I'm turning 28 in 5 days time (I know, I don't look it...) and I kind of feel like I've been going through some sort of quarter life crisis for the past couple of years! 

I don't know if I can speak for all 20-something's, but I think my quarter life crisis was brought about by two things:

- Unrealistic expectations

- Social media

High expectations

By my late teens, I was pretty certain I was destined to be some sort of rockstar or literary genius.

When it became clear that I wasn't going to be the next Hunter S Thompson or Trent Reznor, this made me have to reassess the direction I was going - and what I wanted to achieve in life.

I think being in your twenties these days is pretty difficult, because the role models you're surrounded by on a daily basis have an almost unattainable status.

Celebrities on TV, 17 year-olds that develop apps that sell for millions of dollars, teenage pro-sports players who make more money in a week than most people make all year: These are the kind of people that our generation define as 'successes'.

Being in your mid-twenties and not having made it big just seems a lot worse nowadays. It means being resigned to the fact that you're not actually as special as you think - and that mediocrity might be all that you'll ever achieve.

Social media

I also don't think it's any coincidence that Facebook and other social media networks boomed at the same time as the rise of the "quarter life crisis".

I remember looking through my newsfeed one day, and all I could see was people I'd gone to school and uni with studying post-grad at Harvard or MIT, teaching English in the Cayman Islands, DJing in Berlin and posting pictures of themselves hanging out backstage at New York Fashion Week.

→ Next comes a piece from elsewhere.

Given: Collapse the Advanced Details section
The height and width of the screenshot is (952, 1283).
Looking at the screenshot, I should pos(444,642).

Whilst it's common knowledge nowadays that Facebook profiles are just a showreel of everyone's best moments - or what they want you to see about them, I do think that seeing everyone having a great time every time you check your updates does add extra pressure, because we all judge our performances in relation to what others achieve.

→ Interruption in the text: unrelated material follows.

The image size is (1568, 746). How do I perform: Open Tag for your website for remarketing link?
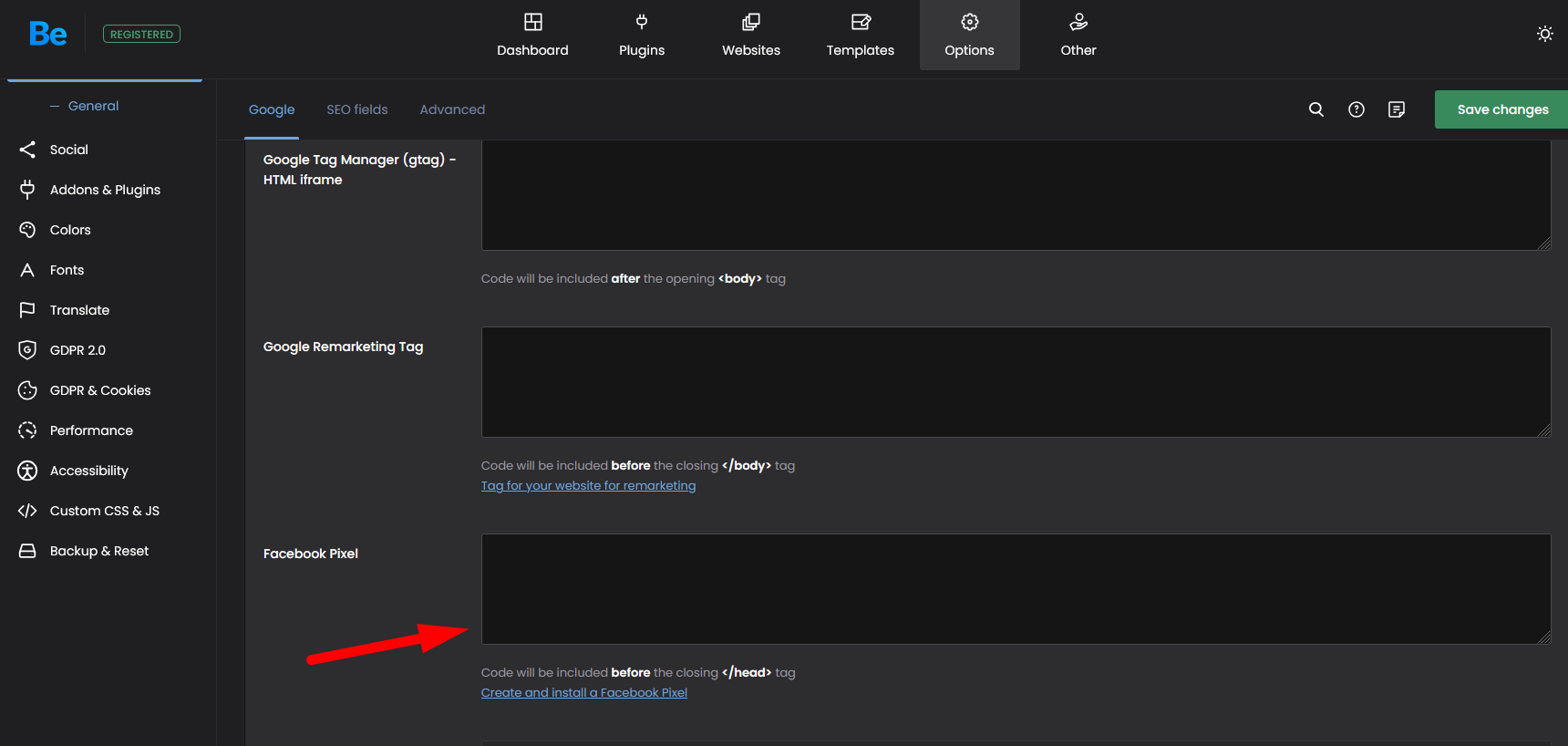(588, 486)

How I got over my quarter life crisis

I had a kid. Although the ride was bumpy, I think having a baby with my partner made me realize that life wasn't just about what parties I was going to and how much money I was making.

I realised it was time to start appreciating life a bit more, and being grateful for the things I do have and the people around me - whilst, at the same time, still being ambitious and positive enough to want to improve.

I wouldn't say I've got it down to a tee, and my life is still far from perfect - but I think I've finally realised life is what you make of it, and that actually some of the things I've achieved so far aren't that bad!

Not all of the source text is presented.